Brief:
Update the Hikaru Shida article by rewriting it starting at "Hikaru Shida has" and ending at "ongoing COVID-19 concerns.", with "championship run" changed to "title reign".

Selected extract:

AEW News

Hikaru Shida Claims She Is “Struggling To Survive In The Current AEW”

Hikaru Shida

Former AEW Women’s Champion Hikaru Shida detailed the struggles she faces in the ever-changing landscape of AEW.

Japanese wrestling superstar Hikaru Shida reigned as AEW Women’s Champion for just over a year, beginning when she defeated Nyla Rose at Double or Nothing 2020 in a No DQ match. After defending against the likes of Thunder Rosa, Tay Conti, and Ryo Mizunami, her record-breaking reign came to end at the hands of Dr. Britt Baker, D.M.D. at the 2021 edition of Double or Nothing.

Hikaru Shida has spoken in the past about her frustrations during her championship run, which took place during the pandemic era of wrestling that saw fans restricted from shows due to ongoing COVID-19 concerns.

Now, in an interview for the Japanese publication Weekly Pro Wrestling, Hikaru Shida detailed her experiences in the ever-changing landscape of AEW and says that it’s much harder to survive as a Japanese wrestler in the current environment than it was when she first joined the company.

“AEW is an organization that is constantly changing, and the wrestlers come and go very rapidly. TV and YouTube. If you’ve been following AEW on FITE TV or YouTube, you’ll know that the women’s division in particular has seen an increase in the number of young and dynamic wrestlers over the past year.

“At the time of the launch, the women’s division of AEW relied heavily on Japanese female pro wrestlers, and that was one of the selling points of the division. But that was only for a while after the launch. Nowadays, being a Japanese female pro wrestler is not as much of an advantage as it used to be.

Data extracts:

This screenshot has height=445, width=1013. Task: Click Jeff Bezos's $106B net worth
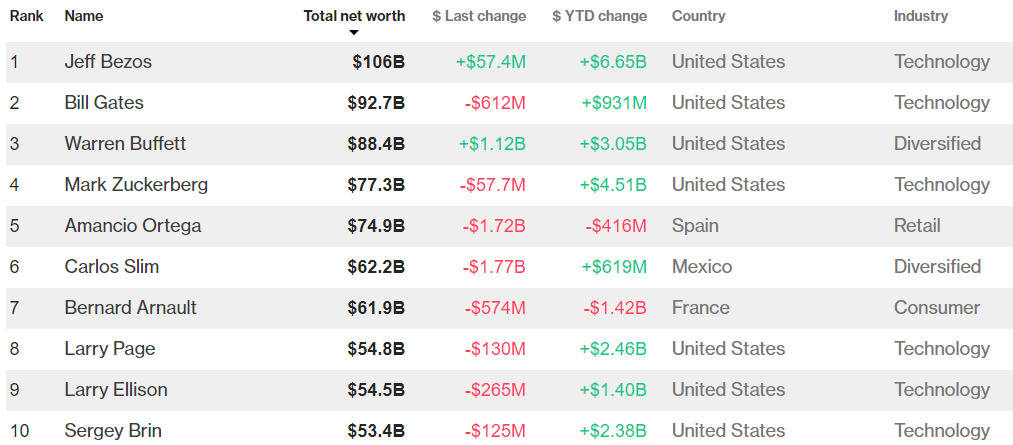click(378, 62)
...
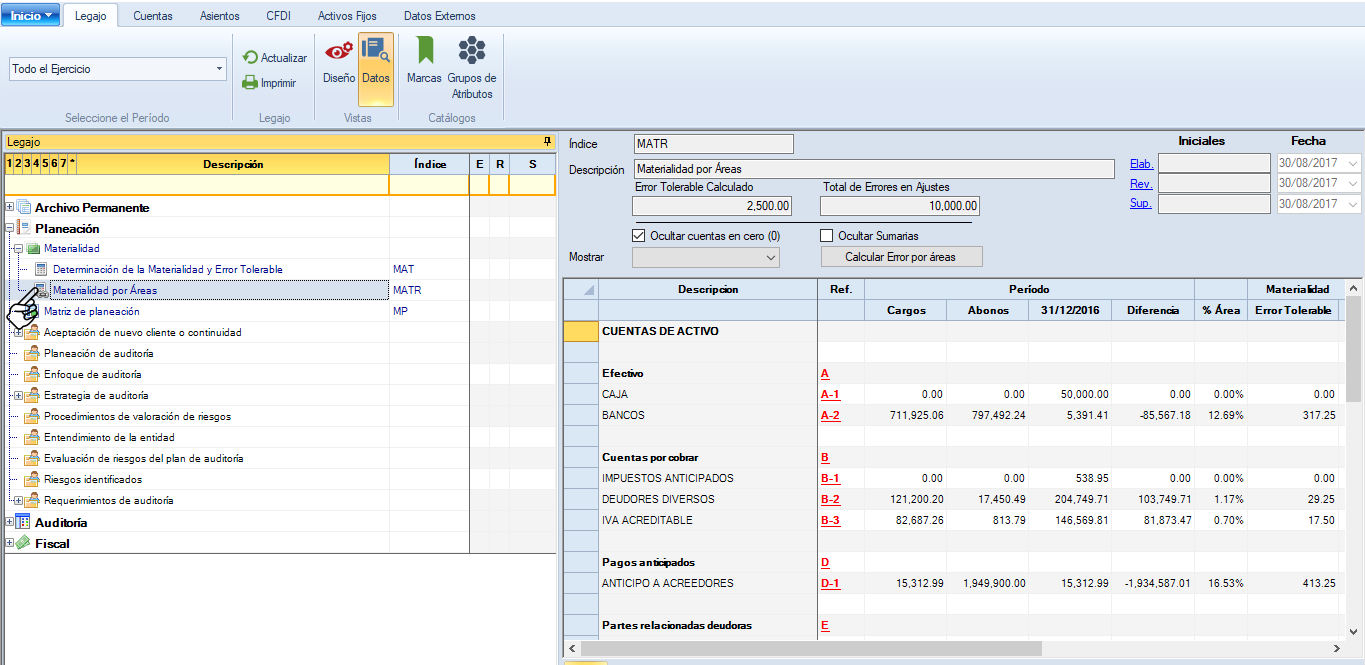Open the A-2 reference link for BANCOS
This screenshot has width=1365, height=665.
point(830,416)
* * *
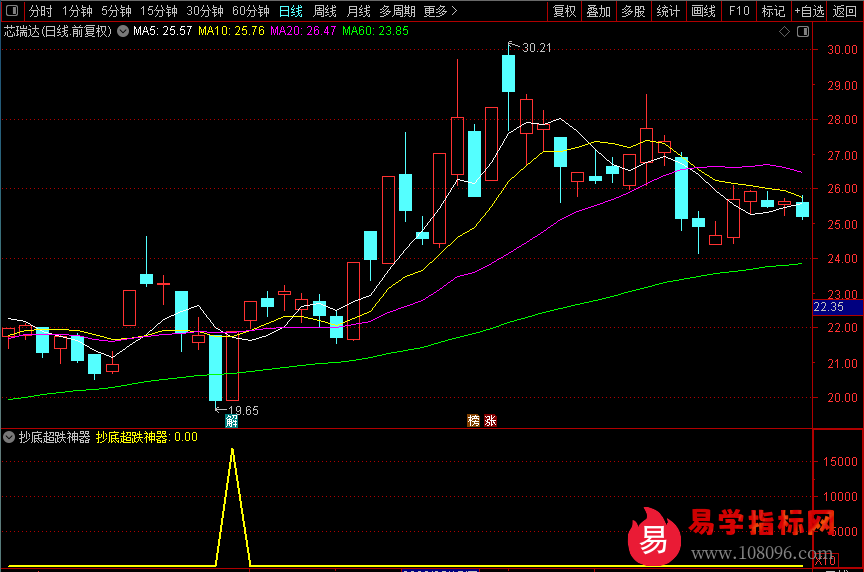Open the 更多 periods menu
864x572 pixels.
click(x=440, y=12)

Result of this exercise:
Hikaru Shida has spoken in the past about her frustrations during her title reign, which took place during the pandemic era of wrestling that saw fans restricted from shows due to ongoing COVID-19 concerns.